简体   繁体   English

使用Java中的SAX解析器从xml文件中提取xml节点(不是文本,而是完整的xml)以及其他测试节点

[英]extracting xml node(not text but complete xml ) and with other test nodes from xml file using SAX parser in java

I have to read from large xml files each ranging ~500MB. 我必须读取每个〜500MB的大型xml文件。 The batch processes typically 500 such files in each run. 批处理通常每次运行500个此类文件。 I have to extract text nodes from it and at the same time extract xml nodes from it . 我必须从中提取文本节点, 同时从中提取xml节点 I used xpath DOM in java for easy of use but that doesn't work due to memory issues as i have limited resources. 我在Java中使用了xpath DOM以便于使用,但是由于内存问题而无法使用,因为我的资源有限。

I intent to use SAX or stax in java now - the text nodes can be easily extracted but i don't know how to extract xml nodes from xml using sax. 我打算现在在Java中使用SAX或stax-可以轻松提取文本节点,但是我不知道如何使用sax从xml提取xml节点。

a sample: 一个样品:

<?xml version="1.0"?>
<Library>
  <Book name = "ABC">
    <Author>John</Author>
    <PrintingCompanyDT><Printer>Sam</Printer><Printmachine>Laser</Printmachine>    
    <AssocPrint>Oreilly</AssocPrint> </PrintingCompanyDT>
  </Book>
  <Book name = "123">
    <Author>Mason</Author>
    <PrintingCompanyDTv<Printervkelly</Printer><Printmachine>DOTPrint</Printmachine>
    <AssocPrint>Oxford</AssocPrint> </PrintingCompanyDT>
  </Book>
</Library>

The expected result: 1)Book: ABC: 预期结果:1)图书:ABC:
Author:John 作者:约翰
PrintCompany Detail XML: 印刷公司详细资料XML:

<PrintingCompanyDT>
  <Printer>Sam</Printer>
  <Printmachine>Laser</Printmachine>
  <AssocPrint>Oreilly</AssocPrint> 
</PrintingCompanyDT>


2) Book: 123 2)本书:123
Author : Mason 作者:梅森
PrintCompany Detail XML: 印刷公司详细资料XML:

<PrintingCompanyDT>
  <Printer>kelly</Printer>
  <Printmachine>DOTPrint</Printmachine>
  <AssocPrint>Oxford</AssocPrint>
</PrintingCompanyDT>


If i try in the regular way of appending characters in public void characters(char ch[], int start, int length) method I get the below 如果我尝试以常规方式将字符添加到公共无效字符(char ch [],int开头,int长度)方法中,则会得到以下内容
1)Book: ABC: 1)图书:ABC:
Author:John 作者:约翰
PrintCompany Detail XML : PrintCompany详细资料XML:

Sam 
  Laser
      Oreilly

exactly the content and spaces. 确切的内容和空格。

Can somebody suggest how to extract an xml node as it is from a xml file through SAX or StaX parser in java. 有人可以建议如何通过Java中的SAX或StaX解析器从xml文件中提取xml节点。

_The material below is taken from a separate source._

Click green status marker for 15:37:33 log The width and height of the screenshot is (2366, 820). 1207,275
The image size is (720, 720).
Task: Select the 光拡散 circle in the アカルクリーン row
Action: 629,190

I'd be tempted to use XOM for this sort of task rather than SAX or StAX directly. 我很想将XOM用于此类任务,而不是直接使用SAX或StAX。 XOM is a tree-based representation similar to DOM or JDOM but it has support for processing XML "twigs" in a kind of semi-streaming fashion, ideal for your kind of case where you have many similar elements that can be processed independently of one another. XOM是类似于DOM或JDOM的基于树的表示形式,但是它支持以半流方式处理XML“树枝”,非常适合您具有许多可以独立处理的相似元素的情况另一个。 Also every Node has a toXML method that prints the node as XML. 同样,每个Node都有一个toXML方法,该方法将节点打印为XML。

import nu.xom.*;

public class LibraryProcessor extends NodeFactory {
  private Nodes empty = new Nodes();
  private bookNum = 0;

  /** Called for each closing tag in the XML */
  public Nodes finishMakingElement(Element element) {
    if("Book".equals(element.getLocalName())) {
      bookNum++;
      // process the complete Book element ...
      processBook(element);
      // ... and throw it away
      return empty;
    } else {
      // process other elements (except Book) in the normal way
      return super.finishMakingElement(element);
    }
  }

  private void processBook(Element book) {
    System.out.println(bookNum + ": " +
        book.getAttributeValue("name"));
    System.out.println("Author: " +
        book.getFirstChildElement("Author").getValue());
    System.out.println("PrintCompany Detail XML: " +
        book.getFirstChildElement("PrintingCompanyDT").toXML());
  }

  public static void main(String[] args) throws Exception {
    Builder builder = new Builder(new LibraryProcessor());
    builder.build(new File(args[0]));
  }
}

This will work its way through the XML document, calling processBook once for each Book element in turn. 这将遍历XML文档, processBook对每个Book元素调用一次processBook Within processBook you have access to the whole Book XML tree as XOM nodes, but without having to load the entire file into memory in one go - the best of both worlds. processBook您可以作为XOM节点访问整个Book XML树,而不必一次将整个文件加载到内存中-两全其美。 The "Factories, Filters, Subclassing, and Streaming" section of the XOM tutorial has more detail on this technique. XOM教程的“工厂,过滤器,子类和流传输”部分对这种技术进行了更详细的介绍。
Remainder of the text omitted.